Really this isn’t about the dress but I am having fun owning my own quirky style of clothing (or is it I need to have clothes on, quick, what’s clean?)

Today one of the assistant principals said, “I heard you were doing a dress thing?”

We were in the bathroom and I proceeded to tell her all about IJM and their mission in life and the fact that after they rescue the enslaved people they give them after care and make sure they are reasonably safe.  She seemed impressed by that part.  I don’t think many of us give a thought to what happens after.  Are they given a safe place to go or do they just get released to fend for themselves and we all rejoice? Let’s be honest, most of us don’t think about people who are living in slavery every day.  We don’t consider that our clothing may have been made by slaves.  The dress I am wearing in this picture may have been made by slaves.  I am coming to an awareness that most of us to not want to face because it is a hard pill to swallow.  Where did my clothes come from? I don’t like to shop for clothes much anyway but now when I look for clothing I am questioning their origin.

I, like most Americans, buy my clothes on the cheap or at sale prices.  I don’t “have” money to spend on expensive clothes.  But do I have money to spend?

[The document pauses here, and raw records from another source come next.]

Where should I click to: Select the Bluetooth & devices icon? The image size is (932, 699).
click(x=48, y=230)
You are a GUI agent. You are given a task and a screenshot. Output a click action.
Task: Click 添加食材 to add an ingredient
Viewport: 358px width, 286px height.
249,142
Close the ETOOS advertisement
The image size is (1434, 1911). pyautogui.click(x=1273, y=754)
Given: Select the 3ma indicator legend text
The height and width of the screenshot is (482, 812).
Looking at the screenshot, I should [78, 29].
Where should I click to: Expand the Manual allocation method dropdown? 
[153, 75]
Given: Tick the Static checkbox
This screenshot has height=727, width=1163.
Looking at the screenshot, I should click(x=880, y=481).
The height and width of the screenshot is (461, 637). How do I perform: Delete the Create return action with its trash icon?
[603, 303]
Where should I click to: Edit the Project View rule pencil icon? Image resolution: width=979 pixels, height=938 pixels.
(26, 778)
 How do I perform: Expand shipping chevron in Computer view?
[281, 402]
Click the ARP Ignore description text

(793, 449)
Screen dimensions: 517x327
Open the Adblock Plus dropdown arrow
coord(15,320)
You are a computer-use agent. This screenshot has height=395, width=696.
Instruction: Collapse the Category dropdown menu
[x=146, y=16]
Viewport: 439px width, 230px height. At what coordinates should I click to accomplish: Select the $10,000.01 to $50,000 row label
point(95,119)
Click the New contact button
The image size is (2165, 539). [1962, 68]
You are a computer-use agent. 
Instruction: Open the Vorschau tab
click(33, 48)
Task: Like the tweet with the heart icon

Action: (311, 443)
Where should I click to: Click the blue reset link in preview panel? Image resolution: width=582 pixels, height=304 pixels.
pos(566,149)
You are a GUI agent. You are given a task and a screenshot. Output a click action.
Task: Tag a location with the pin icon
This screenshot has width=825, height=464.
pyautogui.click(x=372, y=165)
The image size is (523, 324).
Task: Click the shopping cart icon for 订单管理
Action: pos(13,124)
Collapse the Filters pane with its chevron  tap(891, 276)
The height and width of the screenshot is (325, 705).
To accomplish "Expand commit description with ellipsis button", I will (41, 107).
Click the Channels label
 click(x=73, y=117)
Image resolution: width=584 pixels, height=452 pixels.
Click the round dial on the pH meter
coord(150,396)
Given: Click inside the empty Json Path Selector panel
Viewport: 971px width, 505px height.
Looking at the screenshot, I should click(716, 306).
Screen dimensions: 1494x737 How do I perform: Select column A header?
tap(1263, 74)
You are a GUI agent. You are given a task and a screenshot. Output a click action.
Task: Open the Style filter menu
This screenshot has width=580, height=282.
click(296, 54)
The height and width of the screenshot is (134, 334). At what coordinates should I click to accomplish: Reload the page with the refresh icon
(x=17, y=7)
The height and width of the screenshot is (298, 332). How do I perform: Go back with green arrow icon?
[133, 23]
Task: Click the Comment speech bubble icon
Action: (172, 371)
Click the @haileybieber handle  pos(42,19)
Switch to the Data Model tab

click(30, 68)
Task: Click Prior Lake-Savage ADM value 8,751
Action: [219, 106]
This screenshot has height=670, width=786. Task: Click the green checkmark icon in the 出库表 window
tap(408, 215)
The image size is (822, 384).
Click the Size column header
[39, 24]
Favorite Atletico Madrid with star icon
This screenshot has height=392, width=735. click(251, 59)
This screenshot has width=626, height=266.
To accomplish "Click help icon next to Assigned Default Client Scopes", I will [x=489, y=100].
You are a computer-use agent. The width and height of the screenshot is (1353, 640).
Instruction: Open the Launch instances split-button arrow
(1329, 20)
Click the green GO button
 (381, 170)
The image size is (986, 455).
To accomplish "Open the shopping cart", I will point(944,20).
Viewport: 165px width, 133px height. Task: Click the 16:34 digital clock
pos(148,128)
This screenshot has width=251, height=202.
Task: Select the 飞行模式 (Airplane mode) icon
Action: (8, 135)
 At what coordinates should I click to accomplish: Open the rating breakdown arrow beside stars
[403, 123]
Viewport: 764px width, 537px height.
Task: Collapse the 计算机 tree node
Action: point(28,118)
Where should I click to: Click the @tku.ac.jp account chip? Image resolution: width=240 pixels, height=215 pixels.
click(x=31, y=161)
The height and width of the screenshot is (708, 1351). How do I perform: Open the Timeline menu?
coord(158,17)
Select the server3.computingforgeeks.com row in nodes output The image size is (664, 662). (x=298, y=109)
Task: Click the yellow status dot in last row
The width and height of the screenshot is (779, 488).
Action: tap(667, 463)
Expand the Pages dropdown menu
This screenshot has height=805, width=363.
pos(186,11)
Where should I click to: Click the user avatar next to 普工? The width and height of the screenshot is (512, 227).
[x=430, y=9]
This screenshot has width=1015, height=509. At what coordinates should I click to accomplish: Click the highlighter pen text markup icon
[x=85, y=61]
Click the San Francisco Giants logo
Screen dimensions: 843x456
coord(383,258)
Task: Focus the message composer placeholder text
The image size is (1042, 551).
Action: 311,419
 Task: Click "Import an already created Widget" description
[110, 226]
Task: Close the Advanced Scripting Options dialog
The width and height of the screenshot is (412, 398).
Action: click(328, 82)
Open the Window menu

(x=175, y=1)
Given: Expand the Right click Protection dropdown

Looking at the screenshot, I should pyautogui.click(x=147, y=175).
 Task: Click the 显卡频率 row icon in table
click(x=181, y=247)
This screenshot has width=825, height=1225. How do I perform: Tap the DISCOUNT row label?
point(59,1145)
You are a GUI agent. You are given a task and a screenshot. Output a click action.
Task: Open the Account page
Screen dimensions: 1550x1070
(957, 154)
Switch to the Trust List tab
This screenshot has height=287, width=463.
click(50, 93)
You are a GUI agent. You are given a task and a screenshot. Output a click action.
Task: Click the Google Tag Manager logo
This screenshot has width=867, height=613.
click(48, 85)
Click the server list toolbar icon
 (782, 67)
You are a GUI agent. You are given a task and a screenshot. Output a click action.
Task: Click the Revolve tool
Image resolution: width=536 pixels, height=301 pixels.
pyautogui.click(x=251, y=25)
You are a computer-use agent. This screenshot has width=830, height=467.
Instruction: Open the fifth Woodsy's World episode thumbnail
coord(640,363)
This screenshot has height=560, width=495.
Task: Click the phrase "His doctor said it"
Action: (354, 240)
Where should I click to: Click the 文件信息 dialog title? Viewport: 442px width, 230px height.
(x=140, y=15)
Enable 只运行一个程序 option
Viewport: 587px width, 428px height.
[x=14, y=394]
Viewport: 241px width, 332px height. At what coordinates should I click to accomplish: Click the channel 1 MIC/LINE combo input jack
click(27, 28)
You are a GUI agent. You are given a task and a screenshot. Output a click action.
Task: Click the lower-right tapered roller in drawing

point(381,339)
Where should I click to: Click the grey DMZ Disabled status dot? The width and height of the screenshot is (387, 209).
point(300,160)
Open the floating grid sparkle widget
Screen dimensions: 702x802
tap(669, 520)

The answer to that is yes. Yes I do! Could I work towards trying to spend my  money with more conscience? Yes I can.  It is a choice like every other one we make in the day.

Will you join me in making a choice this month?  Instead of buying something you may not need will you help out my donation campaign?  That is what dressember is all about for me.  It isn’t about all the pictures of me wearing dresses.  It isn’t about my quirky sense of style.  It is about helping to free slaves from around the world.  It is about justice for those enslaved and about helping those who cannot help themselves. Will you help?

The busiest season of all…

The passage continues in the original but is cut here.